- _What is expected_:
Each line of the data below that contains "header" must be copied.

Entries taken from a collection
-*-*-

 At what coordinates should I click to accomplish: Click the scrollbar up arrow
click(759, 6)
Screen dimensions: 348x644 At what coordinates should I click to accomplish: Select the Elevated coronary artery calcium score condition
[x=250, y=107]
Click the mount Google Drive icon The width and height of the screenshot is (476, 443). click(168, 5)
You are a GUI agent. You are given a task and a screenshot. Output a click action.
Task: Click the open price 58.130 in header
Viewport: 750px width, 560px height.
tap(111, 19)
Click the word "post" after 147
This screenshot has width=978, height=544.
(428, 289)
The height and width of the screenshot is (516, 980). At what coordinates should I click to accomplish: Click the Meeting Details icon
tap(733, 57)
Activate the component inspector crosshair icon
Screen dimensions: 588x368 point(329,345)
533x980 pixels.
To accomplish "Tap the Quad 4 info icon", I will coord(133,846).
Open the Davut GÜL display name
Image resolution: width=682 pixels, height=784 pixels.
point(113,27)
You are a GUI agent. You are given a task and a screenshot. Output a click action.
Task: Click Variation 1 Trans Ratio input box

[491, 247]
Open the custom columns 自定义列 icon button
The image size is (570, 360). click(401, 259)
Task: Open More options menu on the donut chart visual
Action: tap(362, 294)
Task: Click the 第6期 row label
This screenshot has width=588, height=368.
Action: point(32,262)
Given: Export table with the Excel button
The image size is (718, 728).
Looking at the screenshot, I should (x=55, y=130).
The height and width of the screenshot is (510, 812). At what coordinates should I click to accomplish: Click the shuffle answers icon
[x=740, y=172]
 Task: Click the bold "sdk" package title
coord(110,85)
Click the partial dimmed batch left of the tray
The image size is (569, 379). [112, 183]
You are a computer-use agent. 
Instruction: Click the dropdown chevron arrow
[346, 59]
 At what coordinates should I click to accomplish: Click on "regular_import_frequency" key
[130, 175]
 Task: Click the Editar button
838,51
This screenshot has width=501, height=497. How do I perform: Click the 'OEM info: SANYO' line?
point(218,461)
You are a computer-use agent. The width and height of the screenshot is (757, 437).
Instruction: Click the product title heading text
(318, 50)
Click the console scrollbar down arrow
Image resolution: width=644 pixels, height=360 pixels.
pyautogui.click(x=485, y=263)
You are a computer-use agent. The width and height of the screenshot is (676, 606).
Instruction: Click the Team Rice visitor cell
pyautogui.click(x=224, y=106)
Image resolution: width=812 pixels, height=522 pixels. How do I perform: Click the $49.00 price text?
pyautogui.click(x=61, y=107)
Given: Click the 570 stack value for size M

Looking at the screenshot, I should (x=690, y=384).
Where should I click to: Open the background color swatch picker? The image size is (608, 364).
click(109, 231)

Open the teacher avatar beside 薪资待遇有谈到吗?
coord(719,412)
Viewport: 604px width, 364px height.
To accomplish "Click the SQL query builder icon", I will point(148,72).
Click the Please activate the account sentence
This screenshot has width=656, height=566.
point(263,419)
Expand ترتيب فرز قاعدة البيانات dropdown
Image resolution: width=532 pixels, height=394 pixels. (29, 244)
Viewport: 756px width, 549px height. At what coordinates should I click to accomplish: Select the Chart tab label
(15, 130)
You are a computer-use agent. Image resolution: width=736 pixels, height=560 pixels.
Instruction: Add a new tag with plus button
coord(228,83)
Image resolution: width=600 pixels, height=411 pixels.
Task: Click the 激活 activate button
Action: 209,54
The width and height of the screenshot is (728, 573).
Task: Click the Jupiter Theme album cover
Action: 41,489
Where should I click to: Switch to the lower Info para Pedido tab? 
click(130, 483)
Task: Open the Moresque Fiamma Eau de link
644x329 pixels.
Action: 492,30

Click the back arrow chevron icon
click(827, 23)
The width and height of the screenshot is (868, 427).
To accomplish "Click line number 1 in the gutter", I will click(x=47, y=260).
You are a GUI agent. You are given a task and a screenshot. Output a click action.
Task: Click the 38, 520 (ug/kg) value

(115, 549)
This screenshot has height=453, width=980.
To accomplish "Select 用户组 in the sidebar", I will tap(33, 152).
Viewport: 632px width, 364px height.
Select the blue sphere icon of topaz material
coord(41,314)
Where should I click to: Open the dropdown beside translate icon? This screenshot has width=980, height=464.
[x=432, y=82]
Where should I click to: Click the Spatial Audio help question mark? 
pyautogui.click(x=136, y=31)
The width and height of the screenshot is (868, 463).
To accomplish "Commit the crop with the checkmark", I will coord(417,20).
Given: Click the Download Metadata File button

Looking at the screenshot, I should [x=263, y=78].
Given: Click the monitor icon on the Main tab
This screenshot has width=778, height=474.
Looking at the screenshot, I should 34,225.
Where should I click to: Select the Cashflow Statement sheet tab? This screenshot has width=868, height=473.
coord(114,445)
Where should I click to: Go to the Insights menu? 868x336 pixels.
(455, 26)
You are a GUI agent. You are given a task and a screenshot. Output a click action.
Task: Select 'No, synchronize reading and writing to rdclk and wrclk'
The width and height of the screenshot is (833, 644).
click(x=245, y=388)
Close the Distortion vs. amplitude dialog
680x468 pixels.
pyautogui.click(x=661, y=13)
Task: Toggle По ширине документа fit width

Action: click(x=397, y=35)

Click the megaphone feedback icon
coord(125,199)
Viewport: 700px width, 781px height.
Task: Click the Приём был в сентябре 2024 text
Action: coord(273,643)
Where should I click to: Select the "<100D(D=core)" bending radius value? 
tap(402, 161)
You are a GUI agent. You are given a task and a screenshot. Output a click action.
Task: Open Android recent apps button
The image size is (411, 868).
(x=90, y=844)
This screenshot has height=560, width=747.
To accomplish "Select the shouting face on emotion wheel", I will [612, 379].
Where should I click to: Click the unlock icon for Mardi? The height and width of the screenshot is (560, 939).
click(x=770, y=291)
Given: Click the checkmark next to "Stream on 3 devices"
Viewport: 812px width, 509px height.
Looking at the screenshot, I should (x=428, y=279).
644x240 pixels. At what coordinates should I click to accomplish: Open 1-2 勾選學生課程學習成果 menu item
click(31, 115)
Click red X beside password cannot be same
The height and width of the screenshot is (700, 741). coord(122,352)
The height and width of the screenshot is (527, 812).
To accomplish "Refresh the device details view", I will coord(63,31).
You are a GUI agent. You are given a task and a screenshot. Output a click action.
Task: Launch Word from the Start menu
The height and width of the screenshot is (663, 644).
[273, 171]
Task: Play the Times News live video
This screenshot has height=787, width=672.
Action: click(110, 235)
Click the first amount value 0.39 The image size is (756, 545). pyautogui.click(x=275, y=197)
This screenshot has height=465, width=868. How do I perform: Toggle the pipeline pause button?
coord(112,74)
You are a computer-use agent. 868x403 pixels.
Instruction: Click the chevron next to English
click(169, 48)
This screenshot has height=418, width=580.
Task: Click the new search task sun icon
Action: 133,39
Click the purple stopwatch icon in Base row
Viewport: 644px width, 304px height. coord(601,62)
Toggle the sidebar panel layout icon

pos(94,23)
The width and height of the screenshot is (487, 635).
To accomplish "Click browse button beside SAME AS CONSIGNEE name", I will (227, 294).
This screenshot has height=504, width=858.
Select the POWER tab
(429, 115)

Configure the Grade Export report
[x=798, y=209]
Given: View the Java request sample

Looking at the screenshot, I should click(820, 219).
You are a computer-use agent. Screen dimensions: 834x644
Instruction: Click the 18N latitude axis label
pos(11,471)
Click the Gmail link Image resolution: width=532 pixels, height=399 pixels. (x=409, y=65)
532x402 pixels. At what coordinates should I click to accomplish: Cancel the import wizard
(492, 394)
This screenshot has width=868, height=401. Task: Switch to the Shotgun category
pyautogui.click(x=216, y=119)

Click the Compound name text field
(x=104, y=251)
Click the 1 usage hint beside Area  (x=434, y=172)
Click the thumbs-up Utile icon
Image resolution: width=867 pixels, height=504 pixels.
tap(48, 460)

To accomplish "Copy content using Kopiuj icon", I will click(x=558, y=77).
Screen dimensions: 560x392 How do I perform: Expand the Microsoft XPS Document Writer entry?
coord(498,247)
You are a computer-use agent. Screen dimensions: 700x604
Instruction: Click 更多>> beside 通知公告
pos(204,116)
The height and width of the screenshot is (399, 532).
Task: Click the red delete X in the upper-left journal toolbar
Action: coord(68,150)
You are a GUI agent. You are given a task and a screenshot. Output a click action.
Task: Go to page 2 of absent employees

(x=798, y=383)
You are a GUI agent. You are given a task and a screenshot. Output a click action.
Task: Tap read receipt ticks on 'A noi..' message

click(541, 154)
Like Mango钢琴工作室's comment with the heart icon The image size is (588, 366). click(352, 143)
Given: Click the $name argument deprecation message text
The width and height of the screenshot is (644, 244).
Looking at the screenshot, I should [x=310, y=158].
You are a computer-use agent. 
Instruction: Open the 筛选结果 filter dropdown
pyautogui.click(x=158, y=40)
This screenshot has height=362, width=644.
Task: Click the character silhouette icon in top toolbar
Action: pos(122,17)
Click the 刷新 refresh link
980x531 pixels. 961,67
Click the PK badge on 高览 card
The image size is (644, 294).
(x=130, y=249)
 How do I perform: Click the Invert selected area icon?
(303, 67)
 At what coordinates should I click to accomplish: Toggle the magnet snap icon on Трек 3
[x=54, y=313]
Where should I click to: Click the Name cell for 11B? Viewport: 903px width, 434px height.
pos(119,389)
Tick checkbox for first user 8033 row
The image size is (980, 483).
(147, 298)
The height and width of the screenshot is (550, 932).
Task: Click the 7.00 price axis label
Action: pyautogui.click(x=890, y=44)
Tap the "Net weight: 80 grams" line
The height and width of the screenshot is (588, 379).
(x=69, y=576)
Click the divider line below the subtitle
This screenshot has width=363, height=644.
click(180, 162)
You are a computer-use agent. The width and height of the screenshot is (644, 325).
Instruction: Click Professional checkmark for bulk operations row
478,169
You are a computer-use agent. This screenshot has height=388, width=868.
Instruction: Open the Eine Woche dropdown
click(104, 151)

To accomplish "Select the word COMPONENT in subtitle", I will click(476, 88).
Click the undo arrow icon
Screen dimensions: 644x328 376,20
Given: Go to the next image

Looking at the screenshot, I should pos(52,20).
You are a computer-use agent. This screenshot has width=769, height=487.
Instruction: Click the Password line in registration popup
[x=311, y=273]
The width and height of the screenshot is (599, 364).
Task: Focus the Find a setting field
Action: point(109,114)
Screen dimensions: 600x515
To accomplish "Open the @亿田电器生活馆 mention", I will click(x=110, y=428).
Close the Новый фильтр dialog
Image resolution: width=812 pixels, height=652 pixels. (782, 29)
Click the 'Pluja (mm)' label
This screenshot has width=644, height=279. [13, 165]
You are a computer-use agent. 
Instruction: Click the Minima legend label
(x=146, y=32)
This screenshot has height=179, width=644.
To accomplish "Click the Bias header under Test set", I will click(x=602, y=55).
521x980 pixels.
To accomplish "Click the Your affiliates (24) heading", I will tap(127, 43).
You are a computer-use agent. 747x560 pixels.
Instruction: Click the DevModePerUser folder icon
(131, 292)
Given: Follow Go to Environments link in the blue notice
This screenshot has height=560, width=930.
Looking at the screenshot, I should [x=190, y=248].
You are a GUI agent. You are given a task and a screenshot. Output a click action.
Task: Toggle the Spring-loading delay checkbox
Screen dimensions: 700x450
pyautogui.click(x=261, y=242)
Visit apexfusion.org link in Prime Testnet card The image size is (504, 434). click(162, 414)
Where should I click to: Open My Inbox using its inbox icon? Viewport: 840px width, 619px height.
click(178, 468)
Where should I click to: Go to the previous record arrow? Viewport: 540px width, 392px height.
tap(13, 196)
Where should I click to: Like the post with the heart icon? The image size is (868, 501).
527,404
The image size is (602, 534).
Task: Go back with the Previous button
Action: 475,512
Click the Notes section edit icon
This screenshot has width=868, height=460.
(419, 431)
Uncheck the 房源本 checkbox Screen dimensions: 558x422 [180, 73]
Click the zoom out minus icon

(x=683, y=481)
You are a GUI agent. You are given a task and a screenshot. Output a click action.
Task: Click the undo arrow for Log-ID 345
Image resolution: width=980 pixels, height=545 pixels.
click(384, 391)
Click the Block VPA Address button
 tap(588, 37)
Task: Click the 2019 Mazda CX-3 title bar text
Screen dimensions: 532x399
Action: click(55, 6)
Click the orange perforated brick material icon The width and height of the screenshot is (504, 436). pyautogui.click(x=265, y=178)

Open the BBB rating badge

-*-*-

- _Solution to the problem_:
Task: Click the open price 58.130 in header
To accomplish "Click the Bias header under Test set", I will click(x=602, y=55).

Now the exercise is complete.